As the leader, he ruled like what his adopted name, Stalin, means: men of steel. Steel does not care what gets in its path, as long as the job gets done. Stalin did not let moral scruples about other’s life and comfort stop him. When he needed grain, he ruthlessly took it from Siberian peasants, without a by your leave. He did not care that they might become poorer or even die from starvation. His emotions were like steel, uncaring. He threw away the lives of his shoulder against Germany’s hate filled and hated legions of soldiers that stormed into Russia with the conquest on their minds. The lives of his solders did save the country, so their deaths preserved Stalin’s seat and life. That is most likely all he thought about the deaths, that they helped him and why should not have he thought different. His acts on the peasants and all other citizens showed how much he thought of life. He thought that they were his to do what he wanted to do with. He did not only limit his terror to the lowborn peasants. In the 1930’s no one was unaffected by his terror. Stains of the deaths of former rivals and of the sweat of people justly and unjustly deported to labor camps marked those years. The people not died or in labor camps stepped lightly and either figuratively or literally lived with fear as their roommate from the secret police who sniffed out the slightest wrong in someone and reported it. He lead with an iron fist and death of others were hardly a speck on his chin, in his point of view, but he got his country through troubled times.

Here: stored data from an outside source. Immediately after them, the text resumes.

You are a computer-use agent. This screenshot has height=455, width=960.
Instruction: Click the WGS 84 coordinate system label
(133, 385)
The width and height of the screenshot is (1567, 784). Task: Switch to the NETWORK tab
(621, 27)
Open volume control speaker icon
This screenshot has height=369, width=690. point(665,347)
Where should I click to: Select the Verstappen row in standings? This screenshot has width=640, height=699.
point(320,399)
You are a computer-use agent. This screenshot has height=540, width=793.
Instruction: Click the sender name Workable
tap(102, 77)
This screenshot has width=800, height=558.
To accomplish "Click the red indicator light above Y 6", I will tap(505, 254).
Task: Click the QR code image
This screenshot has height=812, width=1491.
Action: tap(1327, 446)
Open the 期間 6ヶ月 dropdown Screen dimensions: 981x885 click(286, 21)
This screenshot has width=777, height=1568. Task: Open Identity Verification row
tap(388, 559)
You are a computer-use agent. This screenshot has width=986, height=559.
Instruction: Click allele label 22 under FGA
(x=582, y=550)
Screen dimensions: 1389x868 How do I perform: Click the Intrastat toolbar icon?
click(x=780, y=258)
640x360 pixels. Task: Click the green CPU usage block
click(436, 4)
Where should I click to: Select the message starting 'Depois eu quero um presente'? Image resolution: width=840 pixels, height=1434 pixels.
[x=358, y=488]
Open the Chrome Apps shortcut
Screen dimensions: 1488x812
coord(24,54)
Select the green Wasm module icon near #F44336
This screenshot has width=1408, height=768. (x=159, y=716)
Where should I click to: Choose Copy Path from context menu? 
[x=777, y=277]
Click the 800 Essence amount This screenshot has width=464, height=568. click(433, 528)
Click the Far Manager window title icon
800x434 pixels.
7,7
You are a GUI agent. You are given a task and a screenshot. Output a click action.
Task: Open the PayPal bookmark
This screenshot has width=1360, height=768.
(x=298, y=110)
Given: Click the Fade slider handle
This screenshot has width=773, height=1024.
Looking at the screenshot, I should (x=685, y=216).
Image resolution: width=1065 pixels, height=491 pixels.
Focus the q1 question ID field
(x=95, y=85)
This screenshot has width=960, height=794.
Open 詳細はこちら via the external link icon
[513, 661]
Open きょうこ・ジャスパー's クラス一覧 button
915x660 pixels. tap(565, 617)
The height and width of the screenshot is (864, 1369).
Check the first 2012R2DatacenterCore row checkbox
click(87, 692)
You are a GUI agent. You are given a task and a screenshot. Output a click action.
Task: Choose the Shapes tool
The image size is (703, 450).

Deception is a word that could have been used instead of steel in Stalin’s name meaning. In a speech delivered in 1924 called “The Party's Tasks in the Countryside” he states: “that we helped them to throw off the landlords and to obtain land, that we ended the war,” referring to the very peasants that he took grain away from. Is not landlord someone you pay to own land for? Who takes your land from you? The peasants gave their money and then have steeled from their callused, dirt covered hands the grain that kept them alive. How much better is starving to death because your leader took your food then wars the workers? How good is land if you can not keep most of what you worked out of it? Ask yourself these questions then ask whether Stalin is deceptive. If you are still not sure, let this convince you. In most of Stalin’s speeches he starts with the same word: comrades. He said this to the people who he regarded as tools for his schemes; for his own purpose. Last I checked comrade means an intimate friend or associate or fellow solder. He called people who may have ended up stains on an executor’s ax comrades. He called people who probably lived with a ubiquitous fear of his secret police that. If you still are not sure let us examine the way he got into his power. He first became allies, Grigory Zinovyev and Kamenev to help him get ride of his arch rival. Once that was taken care of, he switch allies to Nikolay Bukharin and Aleksey Rykov and went against the two other men. As you in all hope see, Stalin was as deceptive as he needed to be to rule like he did and to take care of himself.